The robot stoops down and reaches for the ball, without success. An adenoidal, high-pitched voice pipes up: “I missed,” the robot says. “Bad luck. I’ll try again.” And it does, missing yet again. But on the third attempt, it lifts the ball. “I’ve got it,” the robot says, before tossing the ball.
To an outsider, the demonstration might appear to be no more than an exercise in basic robotic abilities, but the activity is actually part of an ambitious project to make robots co-operate with one another on complex missions using body language.
Funded by the EU's Seventh Framework Programme for Research, RECONFIG (Cognitive, Decentralized Coordination of Heterogeneous Multi-Robot Systems via Reconfigurable Task Planning) began early in 2013 and runs to 2016, with project partners at Aalto University in Finland, the National Technical University of Athens in Greece, and the École Centrale Paris in France.
In the not so distant future, robotics will play a major role in service-oriented tasks of everyday life – at home, in the classroom and at work – and robotic vacuum cleaners have already made their way into our homes.

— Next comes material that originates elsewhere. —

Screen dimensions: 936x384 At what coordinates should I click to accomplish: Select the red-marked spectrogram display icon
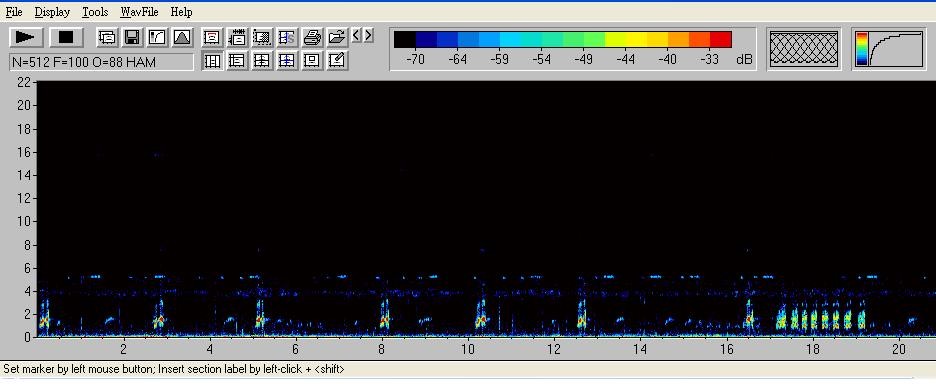[212, 38]
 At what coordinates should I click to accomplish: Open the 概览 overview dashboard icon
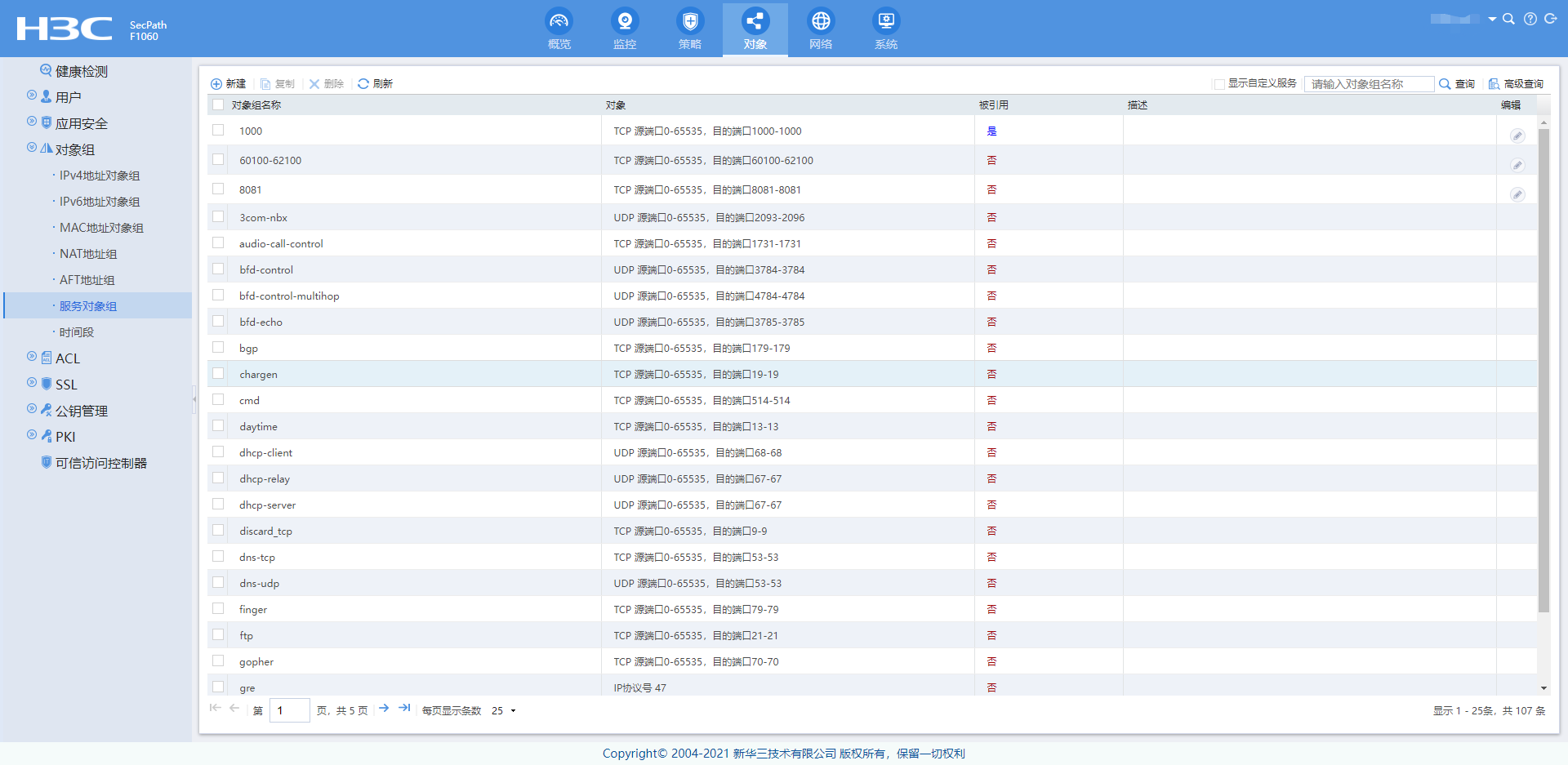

But sometimes a single robot is not capable enough to carry out a certain task, such as moving heavy objects.
Dimos Dimarogonas, Assistant Professor in Automatic Control and coordinator of the project, says that the basic aim is to get one robot to understand when another robot needs its help, and to change its plans accordingly.
“By studying each other’s body language, our robots will learn to interpret information and utilise it,” Dimarogonas says. “If they cannot accomplish their individual plans, once they have met and exchanged plans, they can reconfigure to pursue a mutually satisfactory goal.” RECONFIG aims for decentralized coordination of robot teamwork, in which each robot identifies its own tasks. The work underway in the robot lab has so far been focused on individual robots, or agents; but Dimarogonas says they’re working toward multiple robot systems.
“We are building from the ground up,” he says. “We need to make sure it is robust enough that when we move to the multiple agent platform, it will work there as well.”
Getting robots to co-operate is difficult, since each robot has its own view of the world. They categorize the same object differently, depending on their perceptional viewpoint – somewhat like humans. But if humans have problems with common perception, how will robots manage? This is what the research partners are trying to address.
The researchers are trying to reach agreement on how the robots should perceive sensor-based information such as seeing or grasping an object.
By combining reconfigurable task planning with implicit sensing-based communication (embedded cognition-coupled communication) and explicit body language, such as pointing at an object, the robots will be able to re-evaluate their pre-programmed plans based on common perceptional agreement. They will also be able to update both these plans and corresponding trajectories based on their pre-programmed tasks,
“Let’s say that a team of robots are pre-programmed to find and carry all the chairs in a room,” Dimarogonas says. “One of them identifies a new chair in real-time. It will then be able to decide whether to carry the chair itself or inform another robot to change its plan to take care of the new chair.”
If successful, the projects can set the standard for real-time robot co-operation for in-house domestic service activities, or even for working as assistants in hospitals or schools, Dimarogonas says. “The School of Electrical Engineering is really excited about this, because lower and higher education are among the stakeholders we have targeted for this project.
“There’s a lot of work to be done, but we could see robot teams like this working in schools relatively soon.”